That would only matter if the BMS were designed to prevent it.

Many designs, doing it that way is how you bypass the BMS restrictions.

Without a BMS they both go to the same points
 
You bypass the overvoltage circuits behind the charging port when you come in via the output port. The hoverboard makers were doing that in 2017. With 100K units out in homes, all you needed were a few dozen chargers to go over voltage and cause a rash of exploding batteries. I believe they fixed it by switching to a single port BMS.

Having overvoltage protection saved my bacon when I was shipped a 52V battery/charger in 2016 by mistake when I ordered 48V. The 52V charger lived in my garage for a year, charging my 48V packs too. I eventually bought a 52V pack on purpose, and now I had to look at my chargers. One day I found I had two of them? Wow.

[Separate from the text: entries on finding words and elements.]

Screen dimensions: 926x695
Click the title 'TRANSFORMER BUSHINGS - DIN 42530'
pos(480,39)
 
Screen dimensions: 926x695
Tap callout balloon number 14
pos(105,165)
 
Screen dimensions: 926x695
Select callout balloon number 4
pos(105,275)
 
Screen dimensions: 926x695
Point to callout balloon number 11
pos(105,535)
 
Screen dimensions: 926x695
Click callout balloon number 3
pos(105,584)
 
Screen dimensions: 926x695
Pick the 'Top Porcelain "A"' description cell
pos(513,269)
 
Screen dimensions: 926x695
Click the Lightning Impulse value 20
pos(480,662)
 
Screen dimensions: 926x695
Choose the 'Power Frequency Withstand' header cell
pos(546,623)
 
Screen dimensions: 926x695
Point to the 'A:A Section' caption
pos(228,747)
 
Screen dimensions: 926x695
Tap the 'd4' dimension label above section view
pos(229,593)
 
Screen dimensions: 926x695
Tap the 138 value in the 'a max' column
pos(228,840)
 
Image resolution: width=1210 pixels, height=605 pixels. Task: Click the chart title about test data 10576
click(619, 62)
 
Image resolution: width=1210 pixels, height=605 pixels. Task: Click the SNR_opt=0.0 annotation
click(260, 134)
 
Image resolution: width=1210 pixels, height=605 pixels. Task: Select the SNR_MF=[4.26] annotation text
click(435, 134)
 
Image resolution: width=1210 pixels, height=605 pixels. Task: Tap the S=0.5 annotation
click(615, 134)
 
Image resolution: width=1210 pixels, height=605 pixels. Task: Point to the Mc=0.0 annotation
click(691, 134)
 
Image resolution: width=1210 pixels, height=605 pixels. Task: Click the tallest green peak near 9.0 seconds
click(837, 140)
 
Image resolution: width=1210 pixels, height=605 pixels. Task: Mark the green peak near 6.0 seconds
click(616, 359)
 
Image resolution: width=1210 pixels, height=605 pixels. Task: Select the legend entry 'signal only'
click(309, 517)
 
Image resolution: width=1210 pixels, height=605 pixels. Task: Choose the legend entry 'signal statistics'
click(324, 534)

FInally, thru pilot error, I did connect a 48V charger to the output of a 36V pack. I did not burn my garage dowm, but I had to chuck the battery in a pail of water to kill it when I came back. It was so hot.
 
Wow!

13S 46.8-48.1Vnom, 52-54.6Vch

14S 50.4-51.8Vnom, 56-58.8Vch

Anyone unknowingly using a charger designed for 14S on a 13S pack IMO should get a different hobby.

I never fully trust any charger, even if they cost thousands

always check Volts & Amps, with known-good instruments separate from anything "built in" to any device

ideally every charge cycle.

Over reliance on a BMS is worse than doing without one.
 
docw009 said:
You bypass the overvoltage circuits behind the charging port when you come in via the output port. The hoverboard makers were doing that in 2017. With 100K units out in homes, all you needed were a few dozen chargers to go over voltage and cause a rash of exploding batteries. I believe they fixed it by switching to a single port BMS.

Having overvoltage protection saved my bacon when I was shipped a 52V battery/charger in 2016 by mistake when I ordered 48V. The 52V charger lived in my garage for a year, charging my 48V packs too. I eventually bought a 52V pack on purpose, and now I had to look at my chargers. One day I found I had two of them? Wow.

FInally, thru pilot error, I did connect a 48V charger to the output of a 36V pack. I did not burn my garage dowm, but I had to chuck the battery in a pail of water to kill it when I came back. It was so hot.
Thanks, DW; probably I'm safe since only charging to 80% and checked the output of the charger which was accurate.
 
john61ct said:
Wow!

13S 46.8-48.1Vnom, 52-54.6Vch

14S 50.4-51.8Vnom, 56-58.8Vch

Anyone unknowingly using a charger designed for 14S on a 13S pack IMO should get a different hobby.

I never fully trust any charger, even if they cost thousands

always check Volts & Amps, with known-good instruments separate from anything "built in" to any device

ideally every charge cycle.

Over reliance on a BMS is worse than doing without one.
Thanks again; checked the output of the charger when I received it and it was correct. Plus, by charging to 80%, probably safe. Reconfigured system so the mistake can't be repeated. All things considered will charge battery outside and store it "safely".